At least this time some new jobs are also created: minimum wage, zero-hour jobs, mostly in warehouses, distribution centers and delivery services. The proportion of the population classified as "poor workers" is growing in all developed countries. And political radicalization is also growing: predictable. Until now, however, mostly on the right.
Automation 3.0
It's almost there. The new objectives of this automation this time will be managerial and professional jobs. Not all, of course, but entire levels of middle management in business and less skilled positions in the fields of medicine, law, accounting and related businesses.
It's a back to the future if you think about it. The automation model 3.0 is familiar to anyone who has studied the history of the industrial revolution in England.
The goods (shoes, tools, clothing, etc.) were produced by independent and qualified artisans and with reasonable incomes until 1750. They were then produced in factories by low-skilled wage slaves with almost no bargaining power up to 1850.
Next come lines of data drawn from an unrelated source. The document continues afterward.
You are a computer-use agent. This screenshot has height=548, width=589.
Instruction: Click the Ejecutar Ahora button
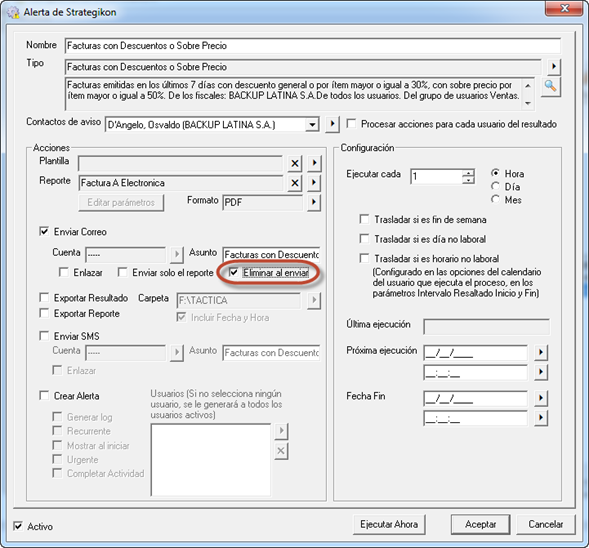click(389, 524)
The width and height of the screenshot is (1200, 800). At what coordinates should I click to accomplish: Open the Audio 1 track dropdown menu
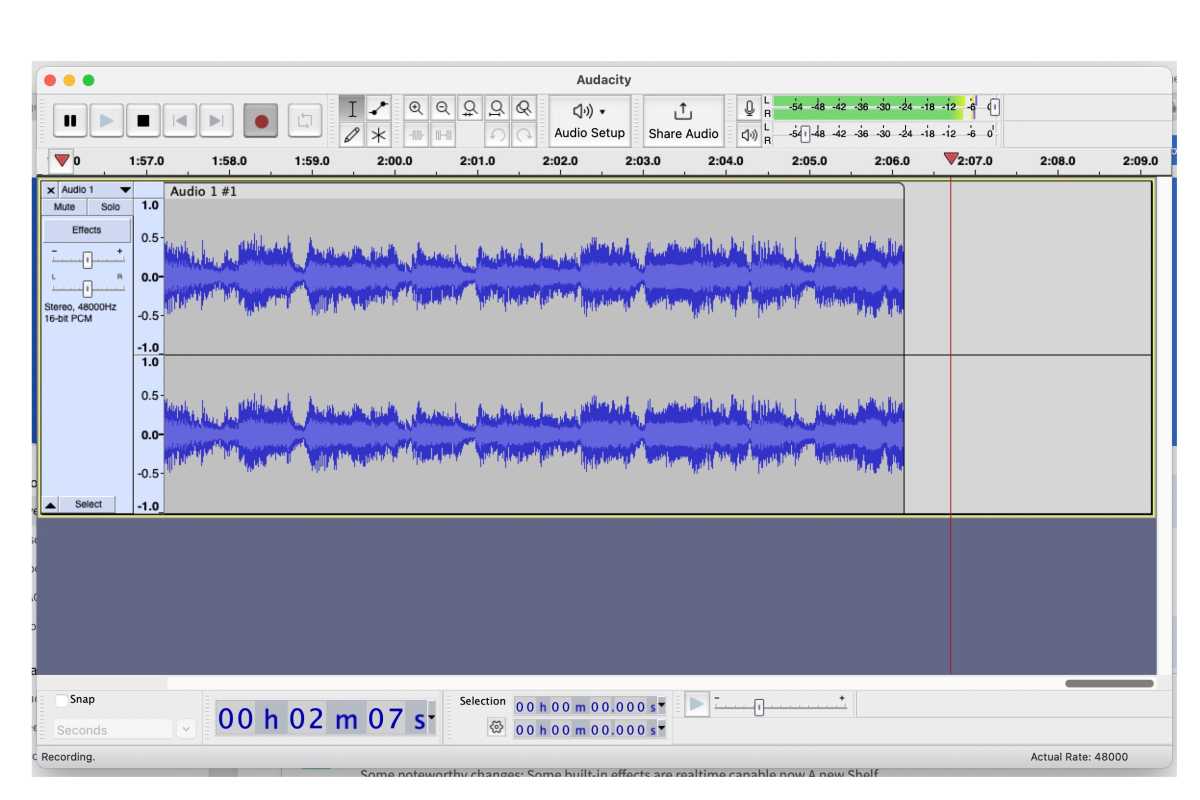coord(125,190)
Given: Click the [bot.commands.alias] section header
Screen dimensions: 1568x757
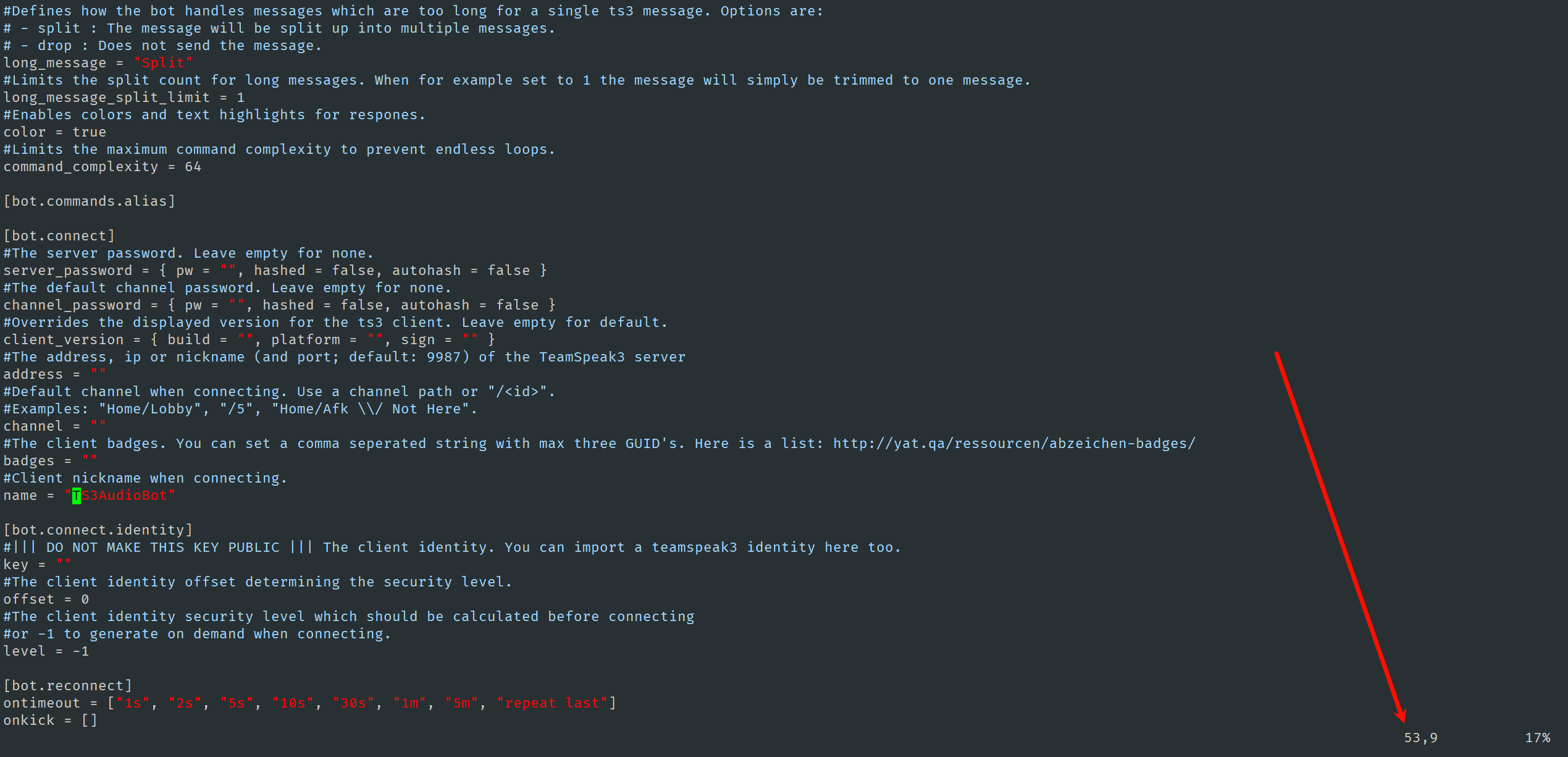Looking at the screenshot, I should [90, 201].
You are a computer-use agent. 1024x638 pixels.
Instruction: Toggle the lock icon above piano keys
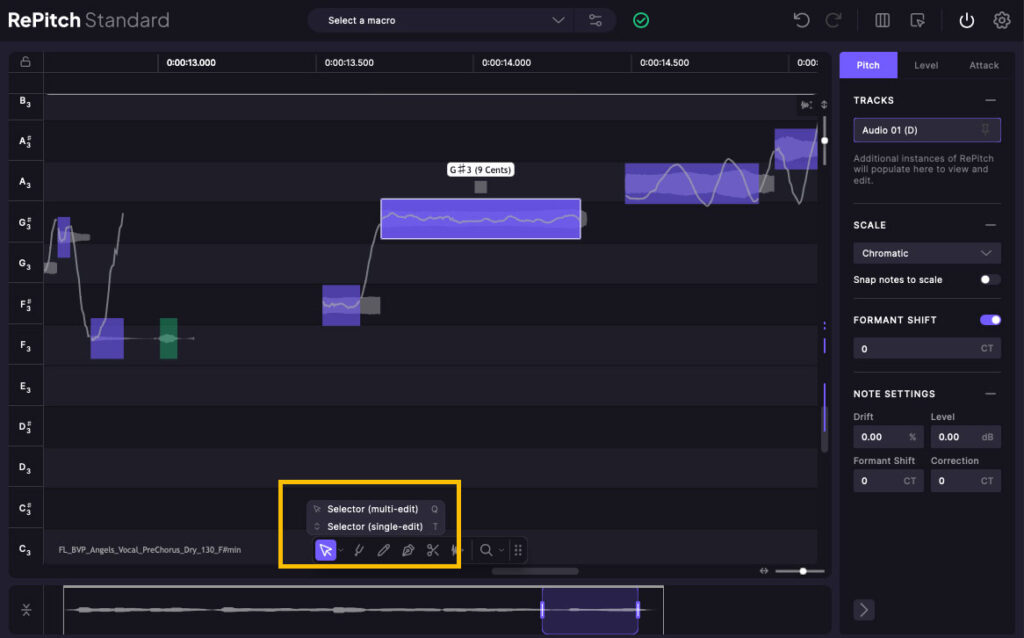point(26,62)
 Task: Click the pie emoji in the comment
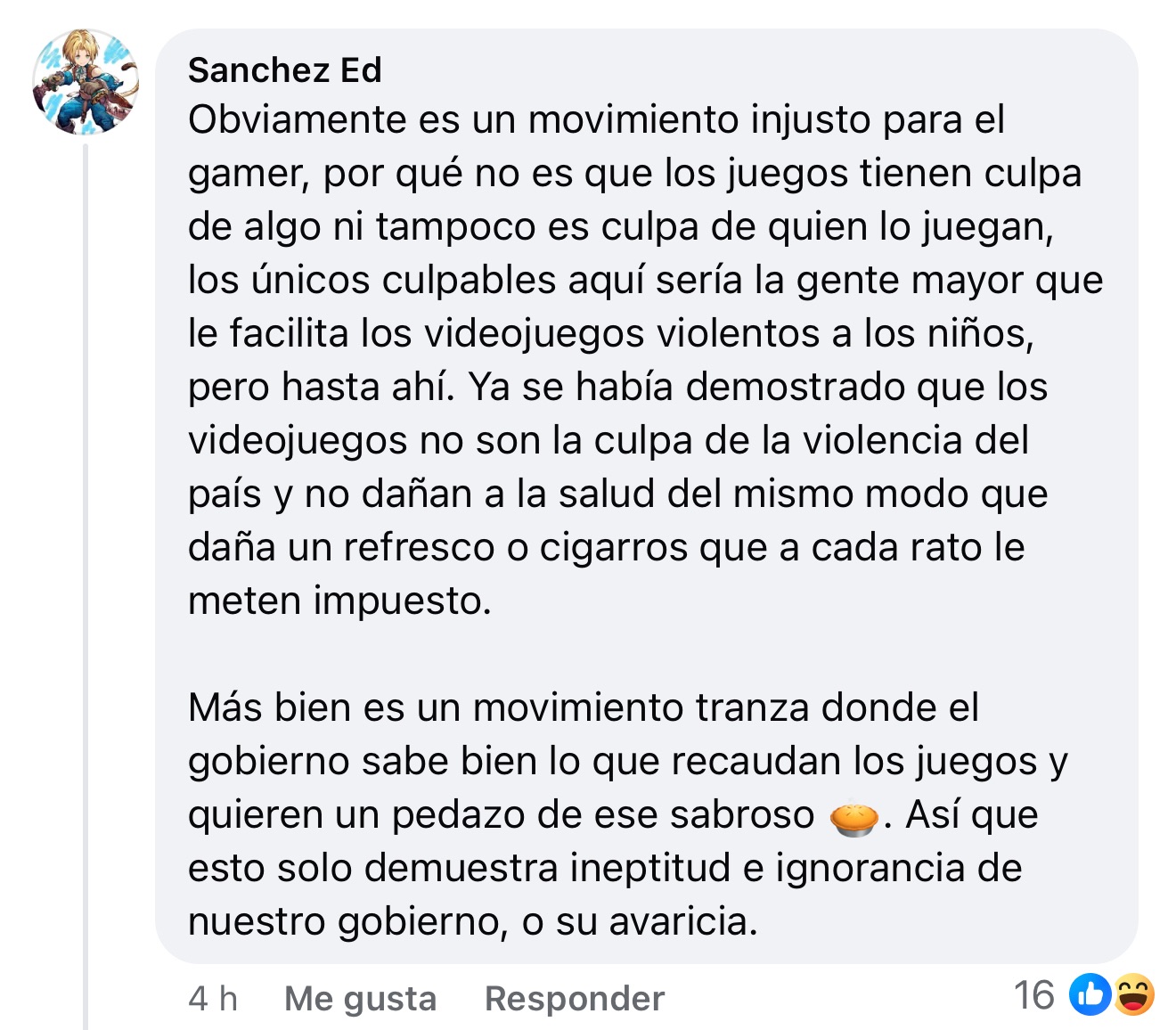854,817
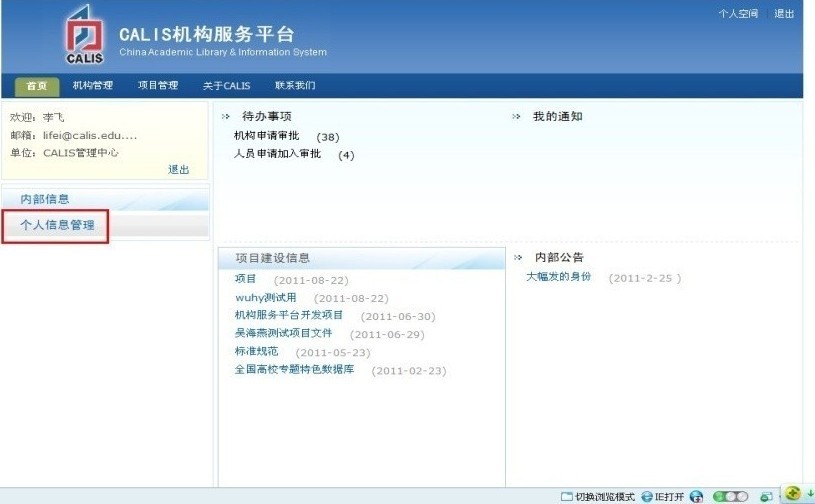The height and width of the screenshot is (504, 815).
Task: Click the IE打开 browser icon
Action: tap(647, 496)
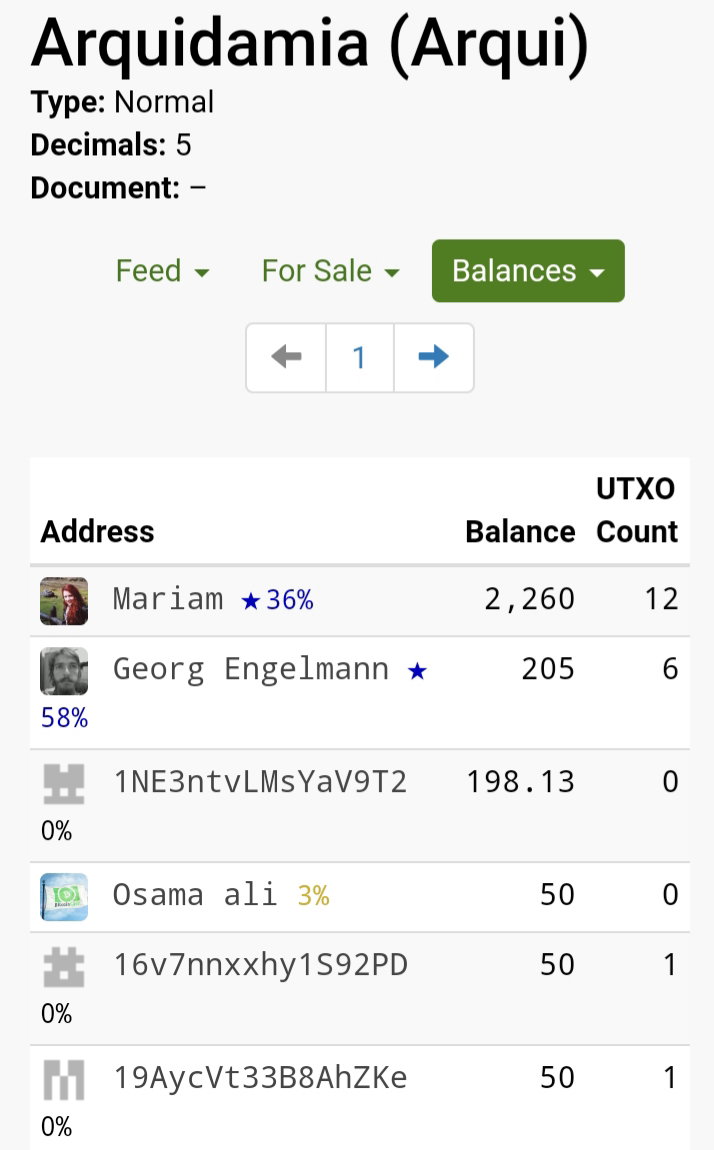Select identicon for address 1NE3ntvLMsYaV9T2

tap(64, 783)
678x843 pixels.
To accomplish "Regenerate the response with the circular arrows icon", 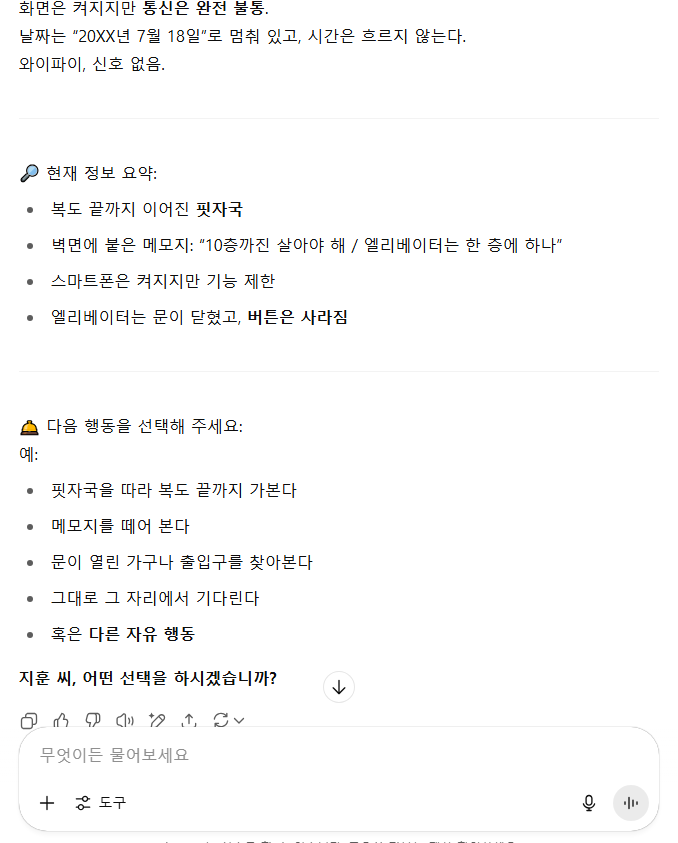I will tap(221, 720).
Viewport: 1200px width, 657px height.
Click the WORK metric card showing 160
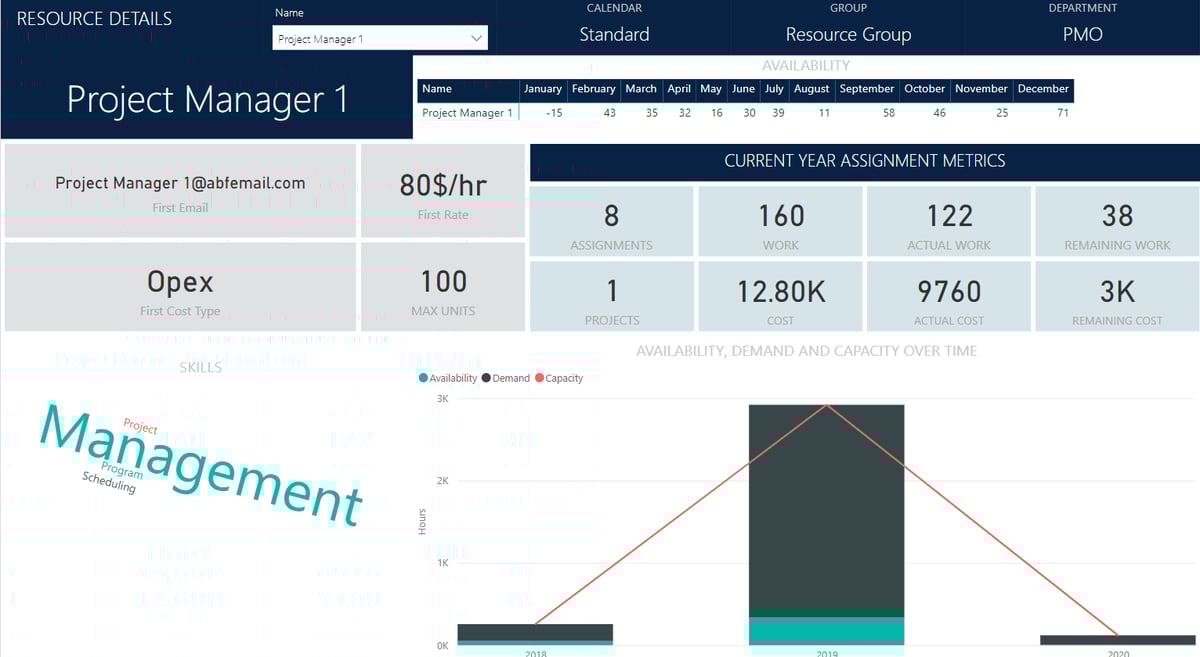click(779, 220)
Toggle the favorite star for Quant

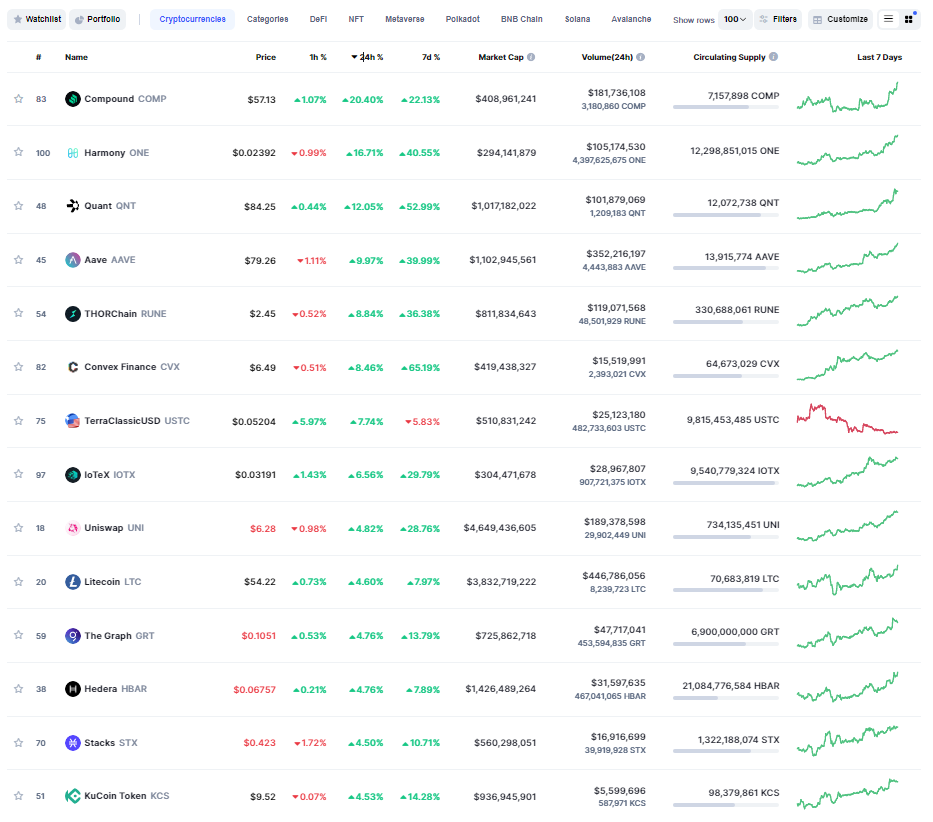(18, 206)
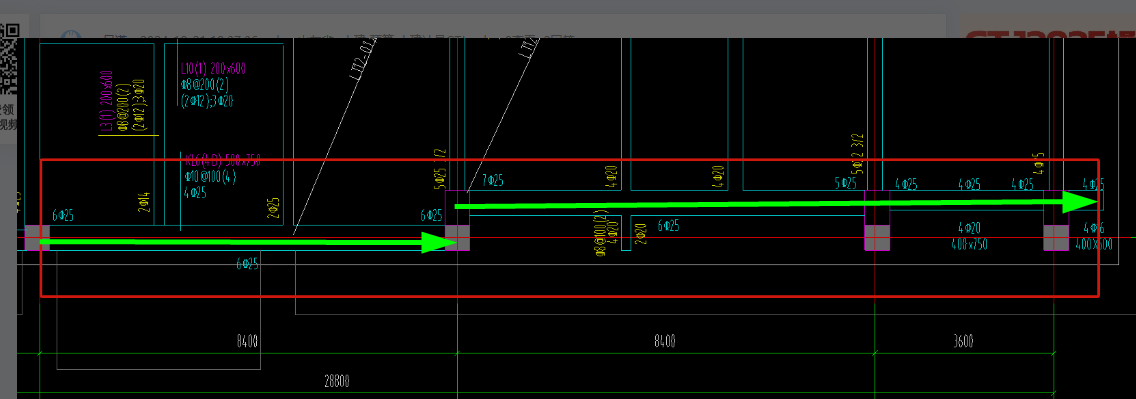Click the cyan Φ8@200(2) line under L10(1)
Screen dimensions: 1136x399
coord(204,86)
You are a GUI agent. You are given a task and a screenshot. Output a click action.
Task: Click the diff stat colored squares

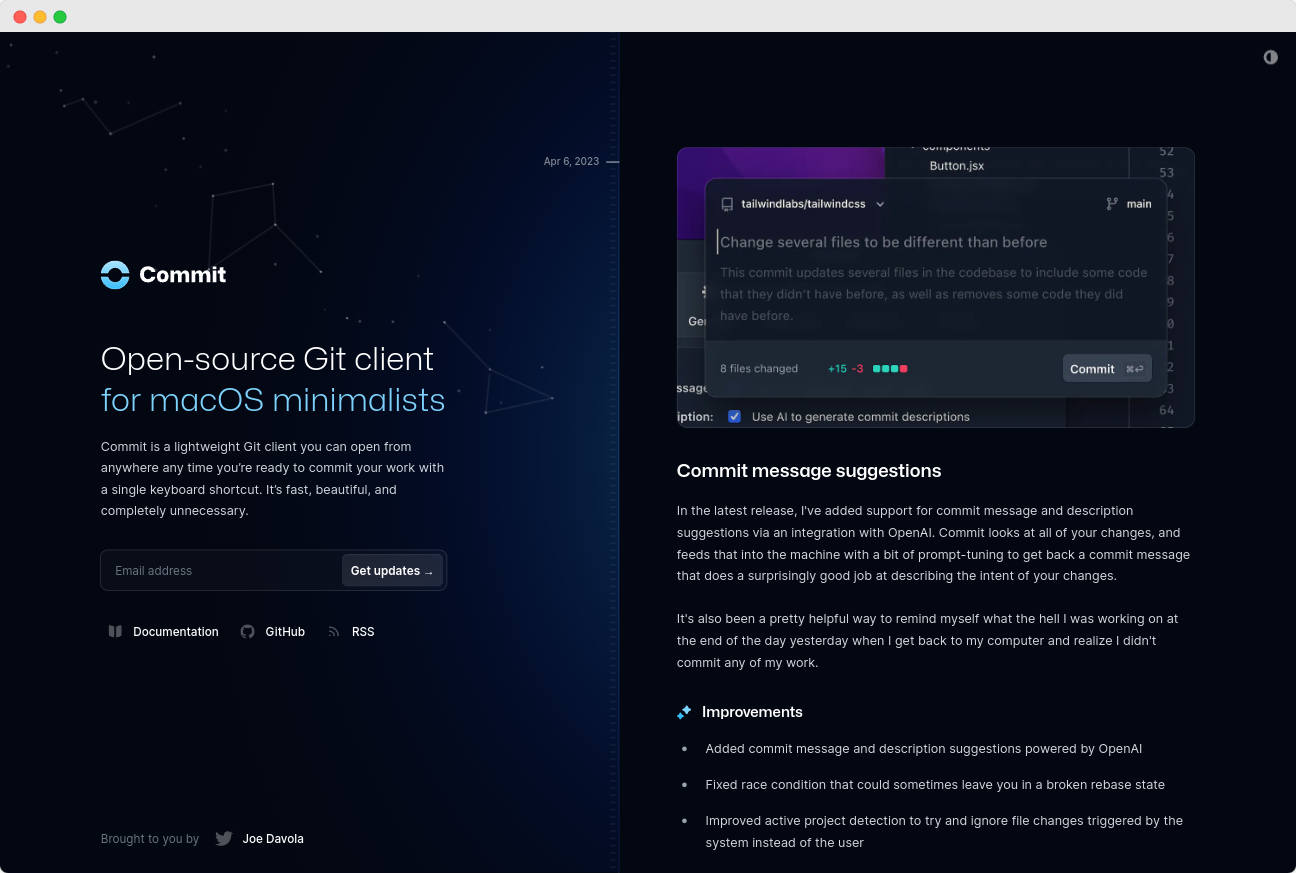click(x=890, y=369)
Three generations later, the unions and the welfare state have begun to narrow the gap between the rich and the rest again, and the second half of the twentieth century it was the best time for the "common people" of many parts of the world.
Now human abilities are once again usurped by machines and self-action, and distances are widening again.
What will happen next?
We are not condemned to simply recapitulate the past.
Knowing what worked and what didn't last time could help us avoid the worst results this time. That's why this time we hear a lot about "basic income” and expansions of the welfare state to facilitate the transition.
The current situation is still embryonic, while "true" artificial intelligence is taking its first steps. This type of automation has not yet forced the changes, even destructive ones, that it is destined to make.
The kind of broad-spectrum intelligence humans have (or even dolphins, chimpanzees and crows) is not yet available in any machine, nor is the “singularity” about to wipe us all out into irrelevance next week.
True AI will come in some form in the not too distant future though: and here things get much more nebulous. Predicting automation 4.0 and its social and political impact is much more difficult.